How to get fit cycling24 January 2023
Although we stay for the enjoyment, the social connections and the exhilaration that cycling brings us, many of us start cycling for the health benefits. Whether you’re considering getting started with the cycle to work scheme or you simply want to get out of the house in a fun and exciting new way, cycling is a brilliant opportunity to enjoy yourself while boosting your fitness.
But how exactly does cycling impact your health?
How does cycling improve fitness?
It’s a well known fact that regular exercise is very good for your health, helping to prevent any number of diseases and conditions from strokes and heart attacks to mental illness and arthritis. Cycling is a popular way of getting that exercise for a number of reasons, including:
-It’s low impact - if you find exercises like running too painful on your joints, cycling is a low impact alternative that may be more suitable for you.
-It’s easy to fit into your schedule - incorporate cycling into your existing routine by cycling to work, to the shops or wherever you usually go.
-It means you don’t have to search for a parking space - and just think of all the money you could save if you don’t have to use the pay and display.
-It’s versatile - cycling can be done virtually anywhere, so you don’t have to restrict yourself to the same old backdrop at your gym or be limited by opening times.
Compared to other forms of exercise, cycling can be very engaging and involve lots of variety. You get to choose where you go, when you cycle and how far you go - and you can even make a holiday of it by going on a bikepacking adventure.
Here are some of the health benefits cyclists enjoy:
-Increased stamina and strength
-All-round muscle workout
-Increased cardiovascular fitness
-Improved joint mobility
-Improved coordination and posture
-Lower body fat levels
Let’s take a look at some of those benefits in more detail.
Does cycling improve cardiovascular endurance?
Cardiovascular endurance refers to how well your body can supply blood and oxygen to your muscles over a period of sustained exercise. In simpler terms, it means how long you can go without having to stop or slow down when doing aerobic exercise such as cycling. The heart is a muscle, and like other muscles it needs practice to get used to taking on bigger and bigger loads. You can’t just lift a heavy weight without building up to it with smaller weights first, and the same goes for cardiovascular endurance. The key to improving it is to increase your workout lengths gradually over time.
So how can cycling help this? Well, the good thing about cycling is that you choose how far you go. Unlike resistance training which requires different equipment for different weights and levels of intensity, if you want to increase your cycling intensity you just have to pedal harder and go further. Start small at first and gradually increase the lengths of your rides to increase your cardiovascular endurance levels and, in a nutshell, get fitter.

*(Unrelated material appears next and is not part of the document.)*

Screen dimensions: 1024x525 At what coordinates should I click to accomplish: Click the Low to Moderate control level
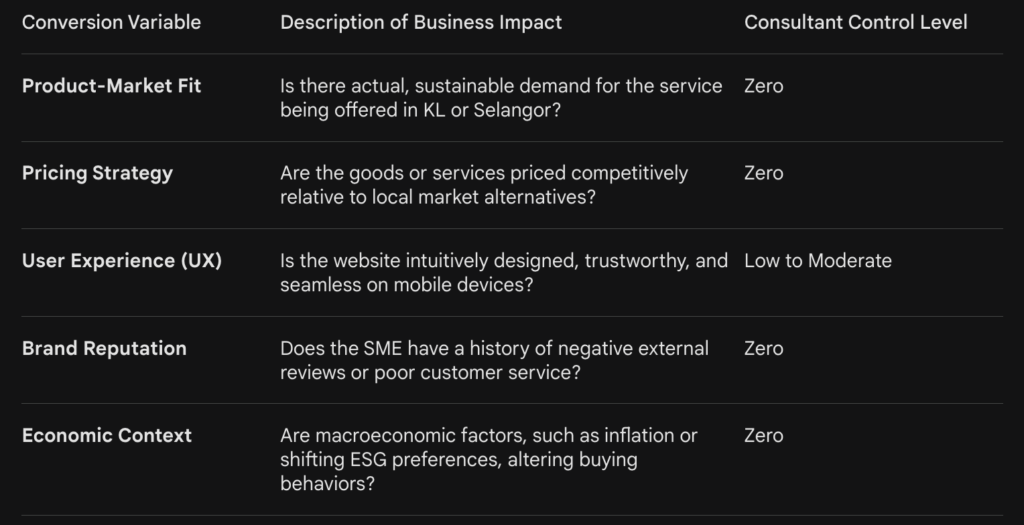[x=817, y=261]
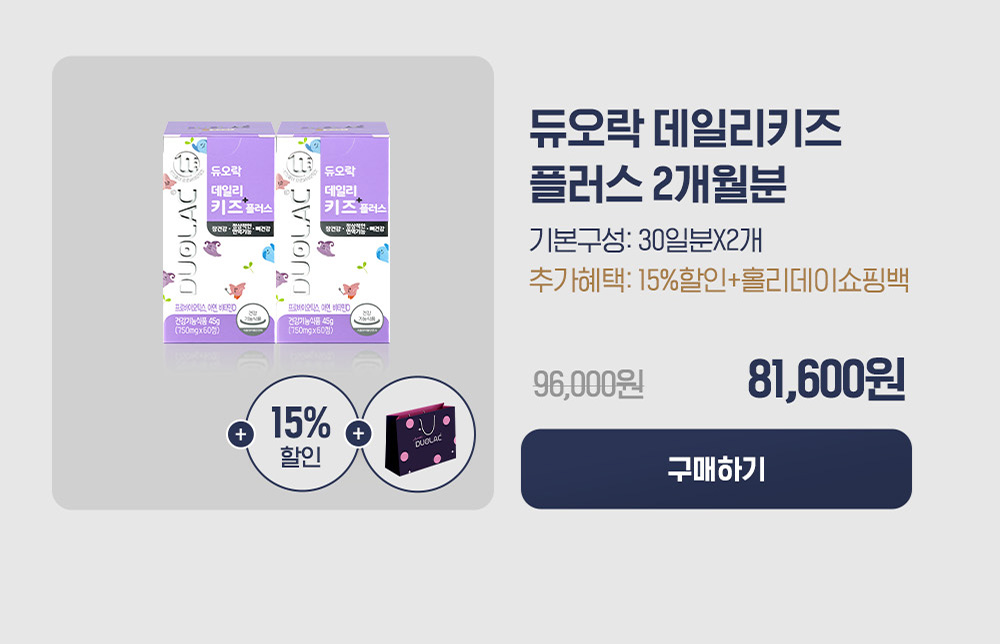
Task: Click the 건강기능식품 seal on right box
Action: pos(367,319)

Does cycling improve leg muscles?
Your legs are the driving force that powers your bike. It’s only natural that this leads to improved leg strength and endurance, allowing you to go further and faster on your next ride.
It’s important to note that different types of riding lead to different fitness effects. Doing short, vigorous sprints all the time will help you to build muscle mass, whereas longer, distance-focused riding will help with building your endurance levels. If you’re not sure which you need to do more of, it’s a good idea to begin with a mixture of both. You can also try to take note of which areas you find difficult. If steep but short hills are a problem, then sprinting may help. Alternatively, if you find it difficult to maintain the power needed to get up a longer, shallower hill, you should work on your endurance.

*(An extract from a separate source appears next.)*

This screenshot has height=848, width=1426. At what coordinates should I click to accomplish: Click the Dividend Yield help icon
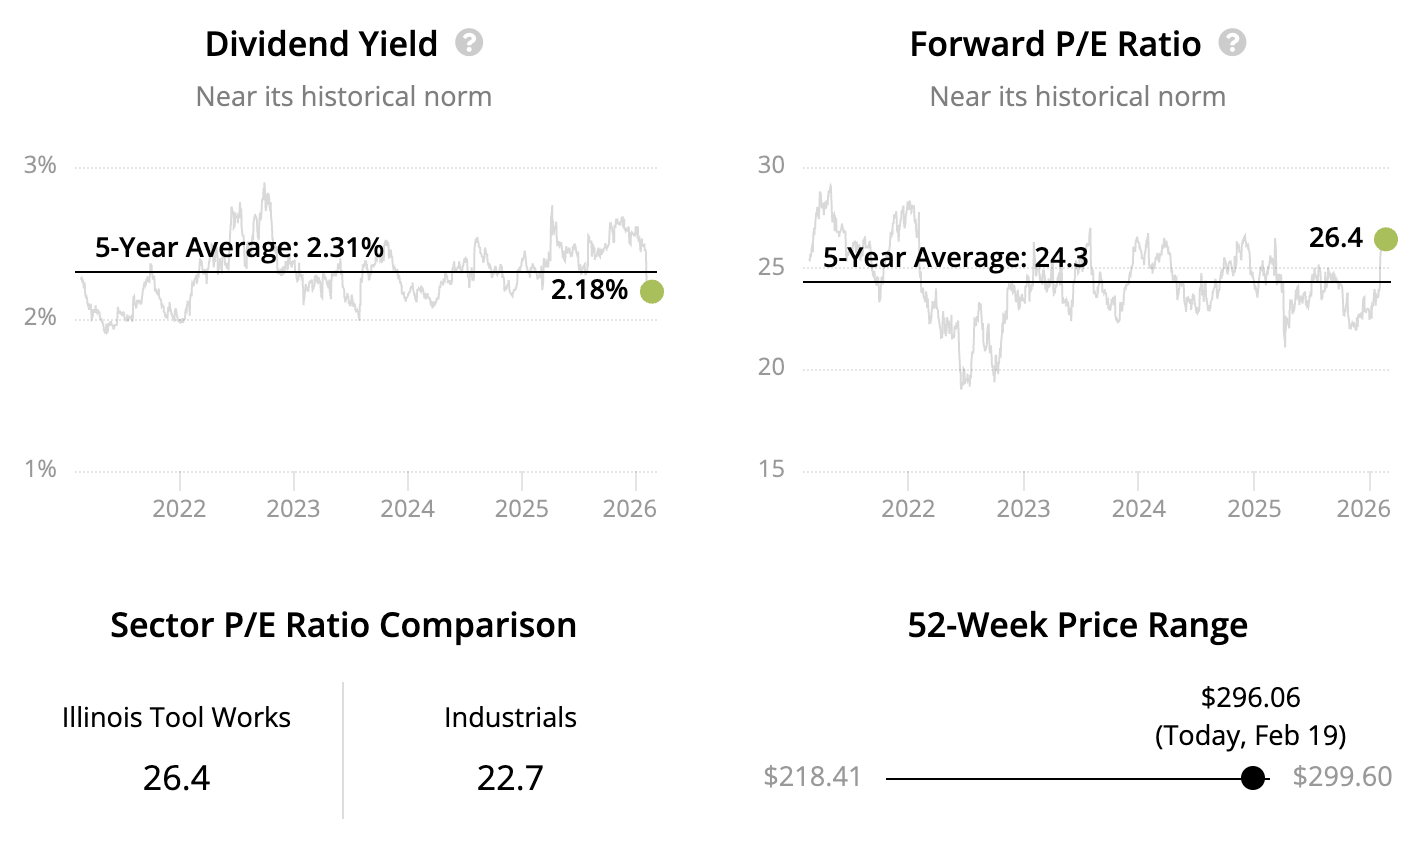469,43
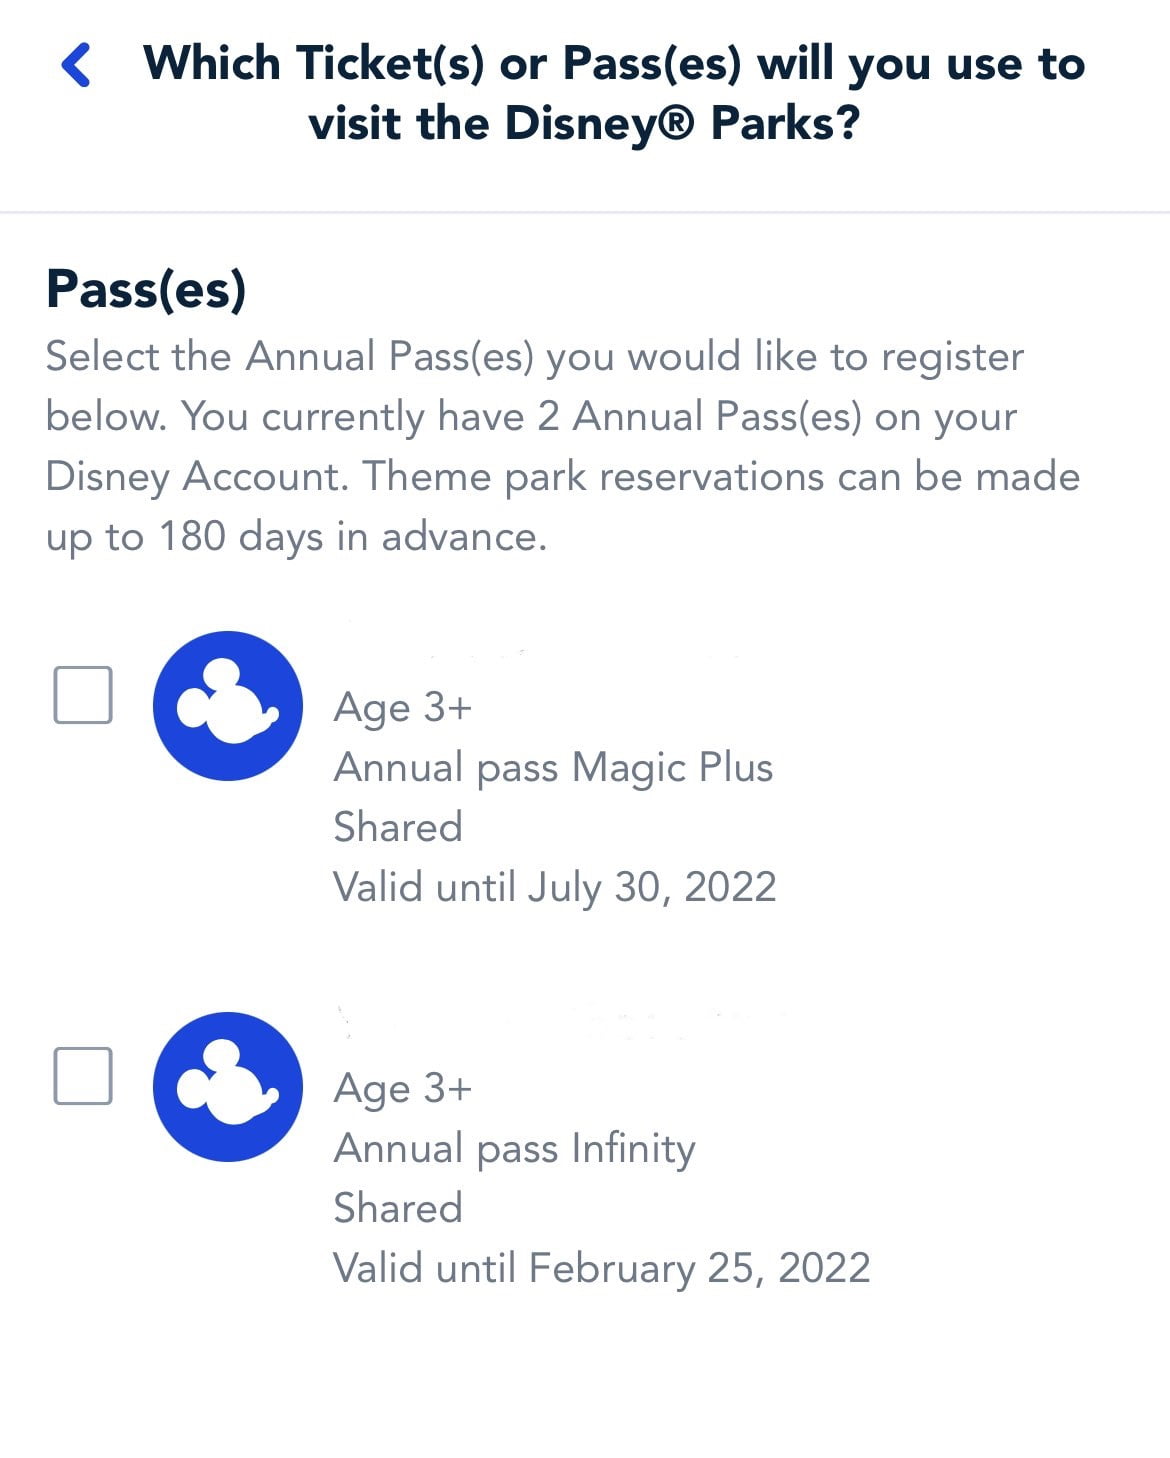Click "Age 3+" on the Infinity pass
Screen dimensions: 1170x1458
tap(402, 1089)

It’s also important to remember that the effects of cycling don’t only help you when you’re in the saddle. Increasing your leg muscle mass and endurance will help you with walking or hiking, running, jogging, swimming and other activities that use your leg muscles.
Does cycling improve core strength?
One of the best things about cycling compared to other forms of exercise is that it works out your whole body at once. Although it might seem like your legs are doing all the work, your core is also highly involved, particularly with helping you to keep your balance on the bike. While cycling isn’t as intense a core exercise as crunches or planks are, it does contribute to your overall core strength.

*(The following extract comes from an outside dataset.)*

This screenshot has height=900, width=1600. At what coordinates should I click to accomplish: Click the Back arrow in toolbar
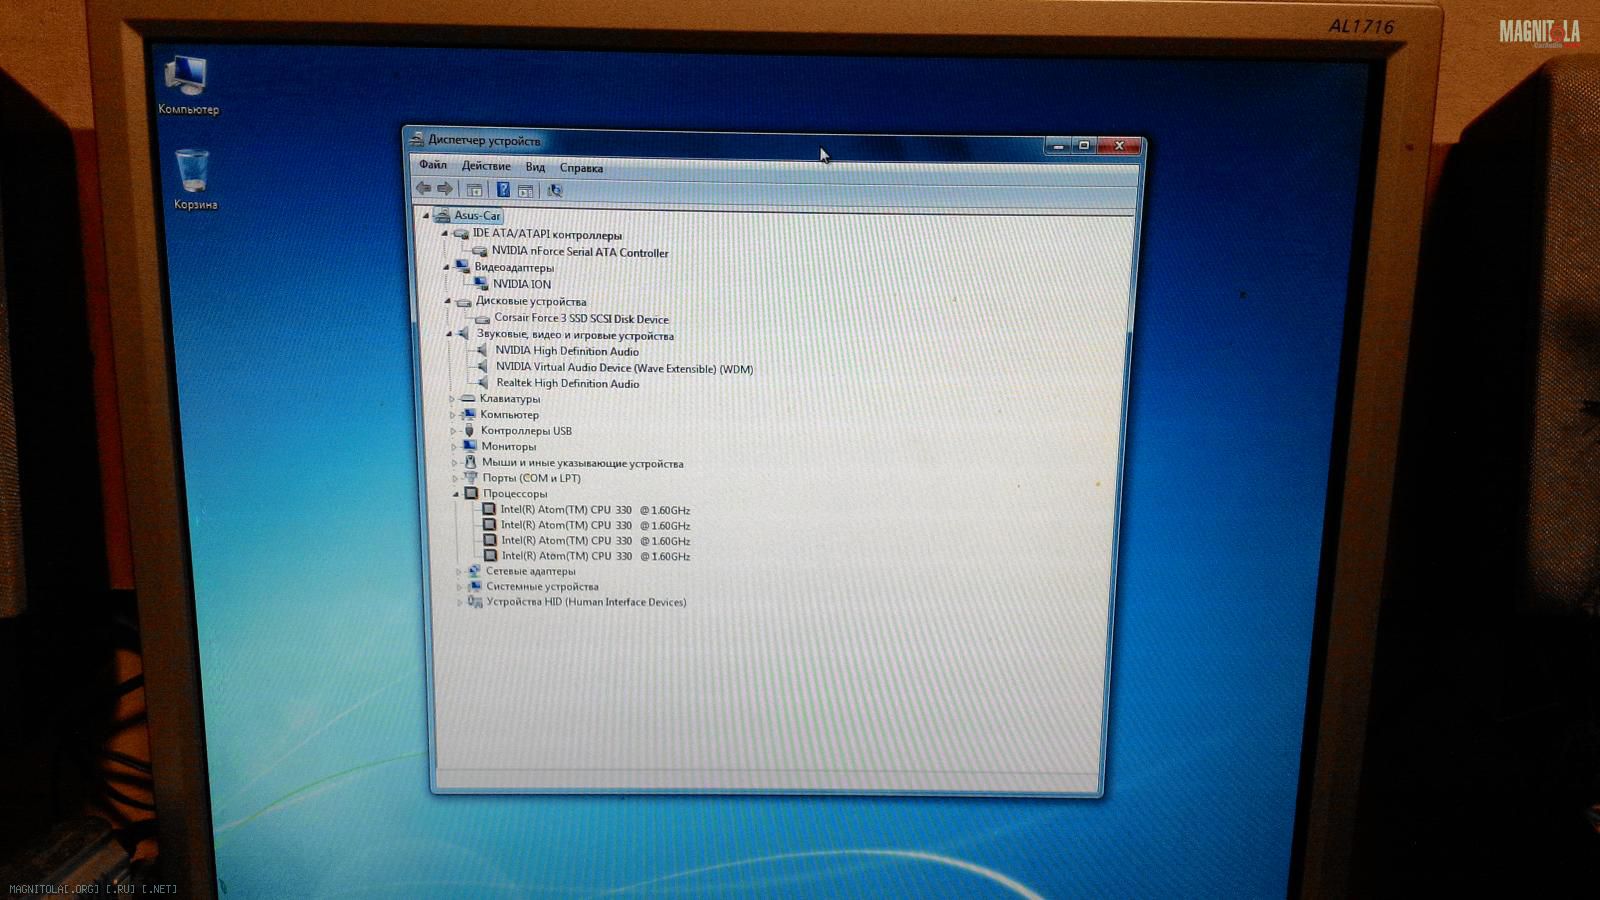(424, 188)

In fact, core strength becomes more important the more intense your ride is. Mountain bikers in particular rely on the balance and stability a strong core gives. Uneven or rough terrain makes for a more challenging core workout than a smooth road ride, so it’s a good idea to try and build up your strength a bit before tackling the toughest off-road trails. As always, it’s best to build up to big challenges by taking on smaller ones on the way and gradually increasing your ride intensity.
As we’ve demonstrated above, cycling has a wealth of benefits for your health and fitness that make it a great sport for you and all your family and friends. So what are you waiting for? Get out on your bike now and start reaping the rewards!